YYYY-MM-DDThh:mm:ss.###Z In(05) vcpu-0 - Msg_Post: Error
YYYY-MM-DDThh:mm:ss.###Z In(05) vcpu-0 - [msg.checkpoint.migration.writefail] Failed to write checkpoint data (offset 472195, size 6375): Failed to resume virtual machine.
YYYY-MM-DDThh:mm:ss.###Z In(05) vcpu-0 - [msg.vmx.plugin.vmiop.migrate.get.checkpoint.buffer.failed] Failed to get device checkpoint buffer.
Also, vmkernel.log indicates nvidia Xid errors like below.

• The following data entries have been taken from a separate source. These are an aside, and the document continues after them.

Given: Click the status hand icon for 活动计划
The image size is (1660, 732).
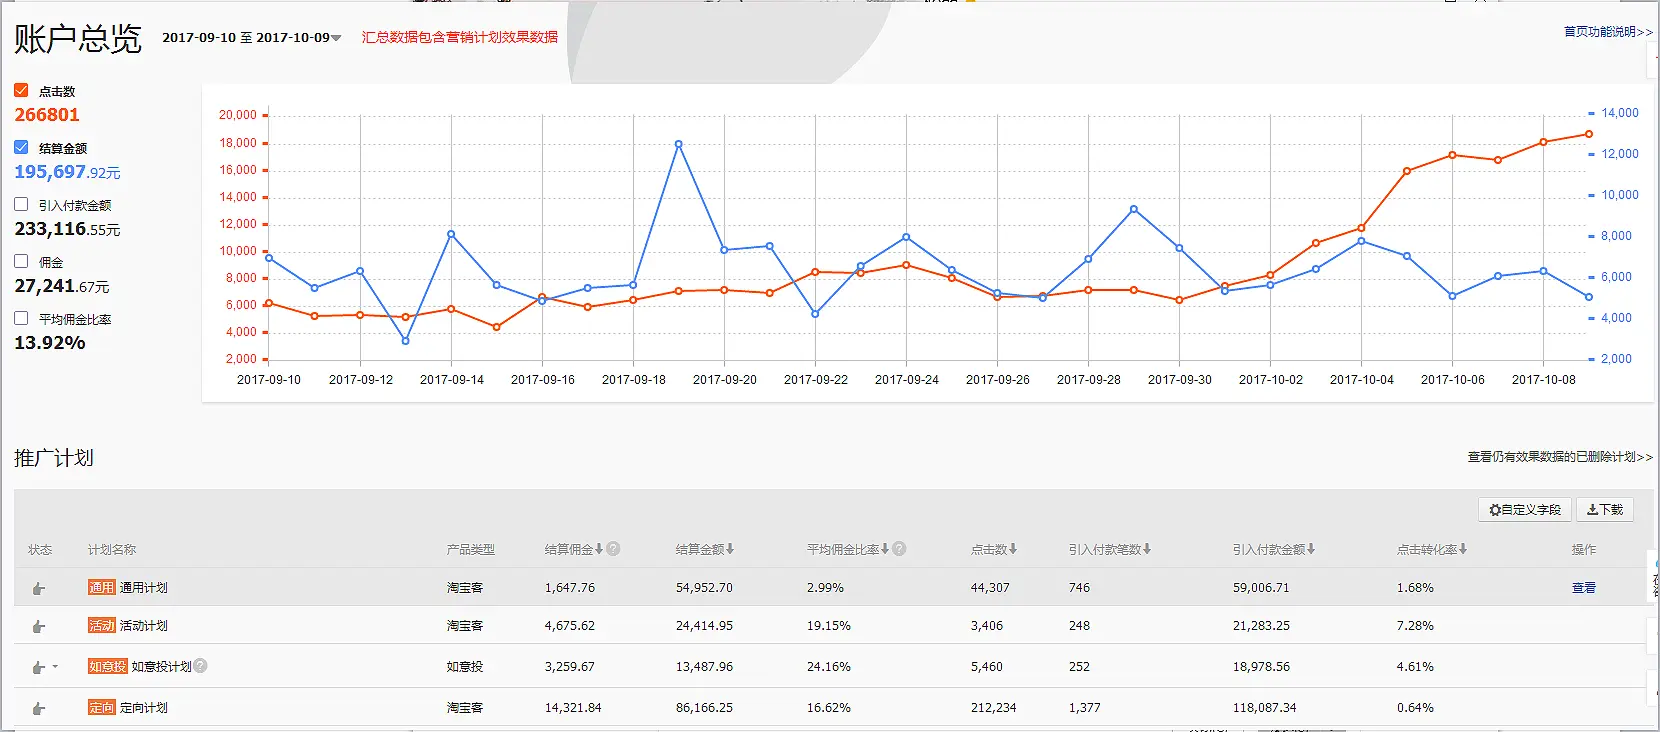Looking at the screenshot, I should click(39, 626).
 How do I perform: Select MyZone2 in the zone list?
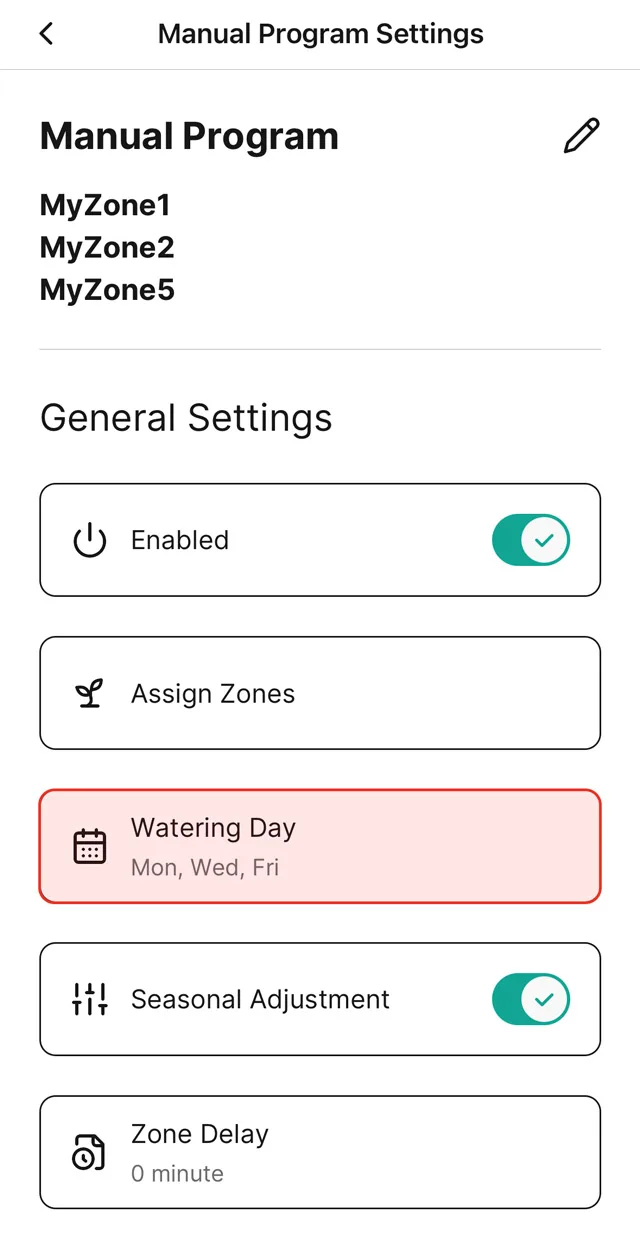[x=107, y=248]
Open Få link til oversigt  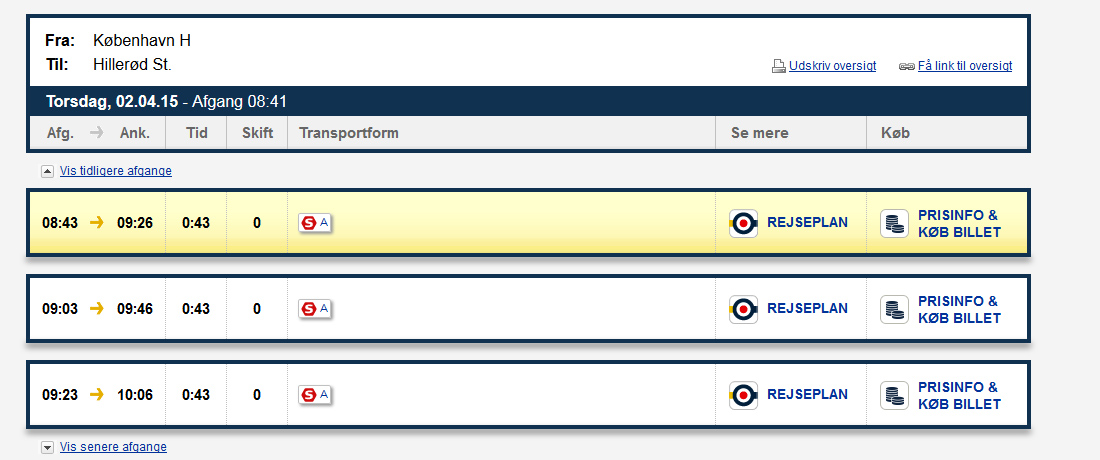click(965, 66)
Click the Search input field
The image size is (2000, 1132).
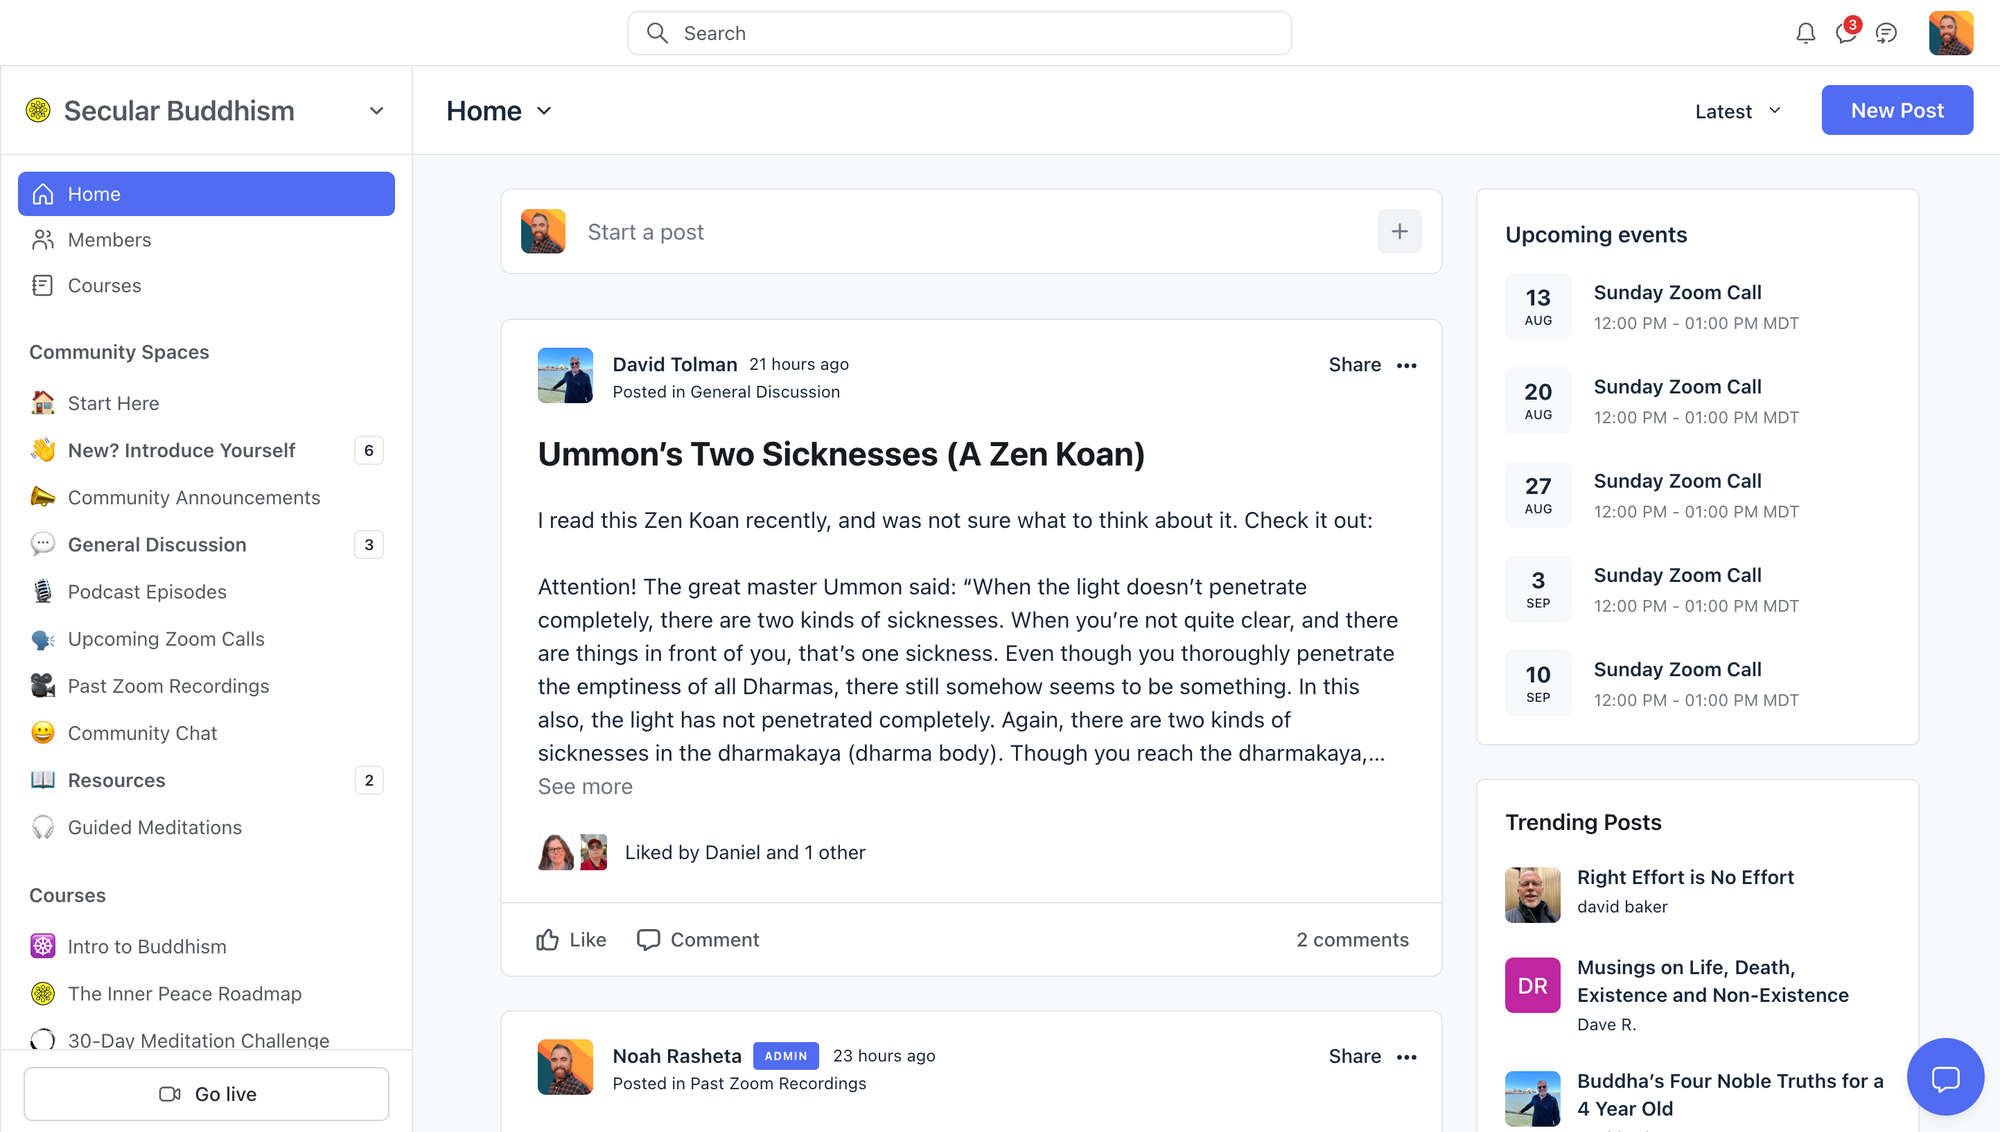coord(960,34)
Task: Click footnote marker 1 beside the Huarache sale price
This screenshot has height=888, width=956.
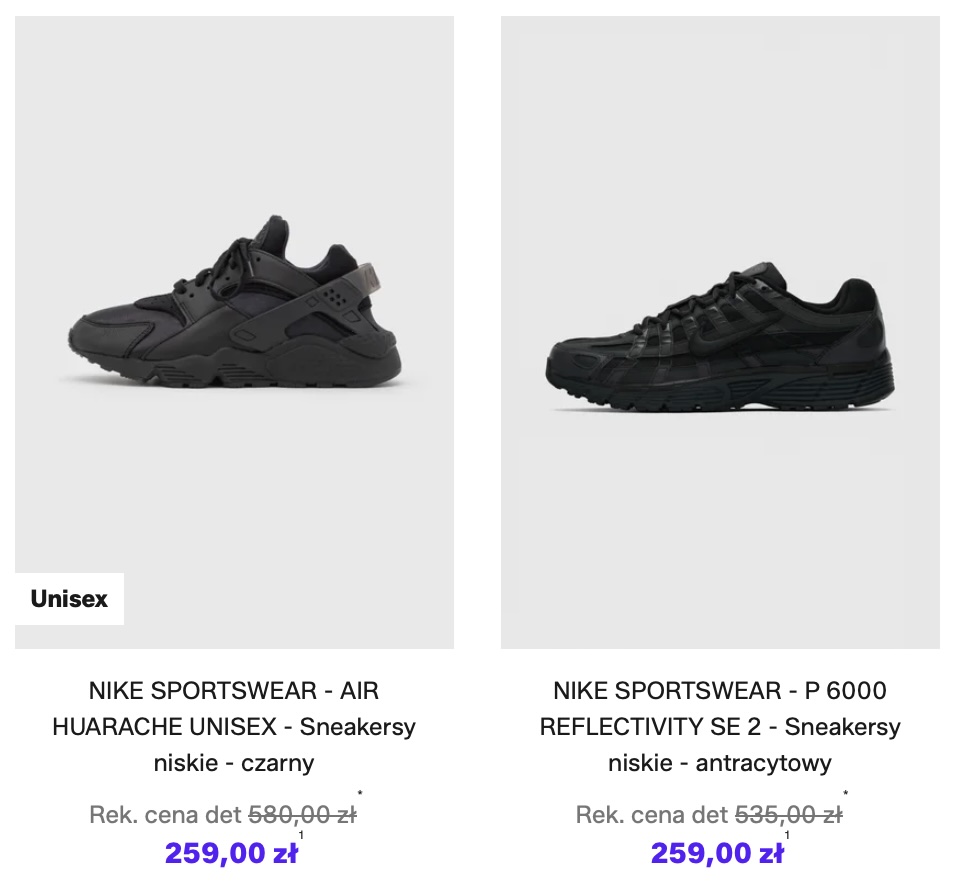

YYYY-MM-DDThh:mm:ss.###Z In(182) vmkernel: cpu3:2098990)NVRM: Xid (PCI:0000:3f:00): XX
VMware vSphere ESXi
This is a combination of NVIDIA device problem and ESXi misbehavior. ESXi doesn't handle NVIDIA Xid error during vMotion and it eventually fails. However, the situation where NVIDA device throws Xid error itself is a problem and should be investigated.
The fix for ESXi misbehavior mentioned in [Cause] section is applied from ESXi 8.0 U3h or later.
Also, we recommend engaging NVIDIA support to investigate the cause of Xid errors.